Kosin Med J.  2024 Jun;39(2):94-98. 10.7180/kmj.24.117.

Surgical management of recurrent laryngeal nerve invasion by papillary thyroid carcinoma

Affiliations
  • 1Department of Otolaryngology-Head and Neck Surgery, Soonchunhyang University College of Medicine, Cheonan, Korea
  • 2Department of Otolaryngology-Head and Neck Surgery, Kosin University Gospel Hospital, Kosin University College of Medicine, Busan, Korea

Abstract

Preservation of the recurrent laryngeal nerve (RLN) is a priority for surgeons during thyroidectomy in patients with papillary thyroid cancer (PTC). RLN invasion by PTC in a patient presenting with preoperative vocal fold paralysis may require resection of the nerve with the tumor. However, the decision should be made regarding whether to preserve or sacrifice a functioning RLN invaded by PTC. Under certain conditions, preservation of the nerve with incomplete tumor resection could be considered. An RLN that has been resected due to PTC invasion may be managed by various reinnervation techniques to improve vocal outcomes.
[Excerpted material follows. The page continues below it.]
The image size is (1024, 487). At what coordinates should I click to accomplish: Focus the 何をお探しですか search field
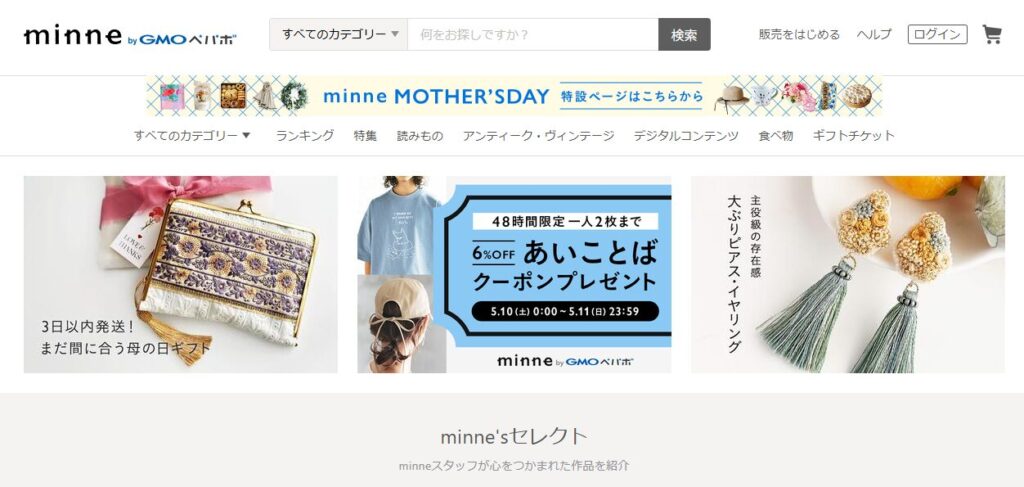(x=533, y=35)
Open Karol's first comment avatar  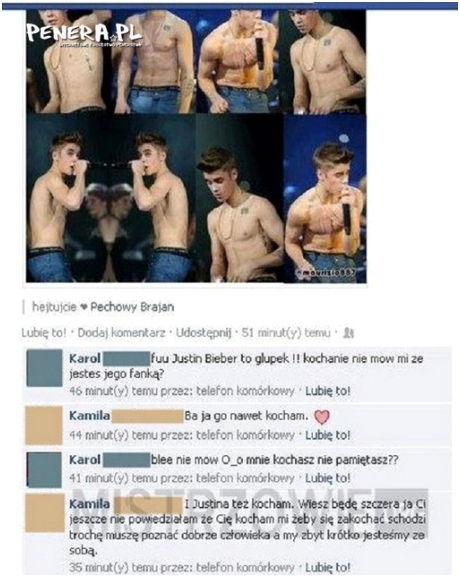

This article reviews clinical considerations and rationales for surgical decisions related to patients with PTC invasion of the RLN.

Keyword

Neuromuscular monitoring; Recurrent laryngeal nerve; Thyroid neoplasms; Thyroidectomy

Figure

  • Fig. 1. Ultrasound image of a patient with suspected invasion of the recurrent laryngeal nerve by a papillary thyroid carcinoma. Protrusion of the tumor into the right tracheoesophageal groove and partial loss of normal thyroid tissue between cancer and the tracheoesophageal groove can be seen. The photograph was provided by the author, Hyoung Shin Lee.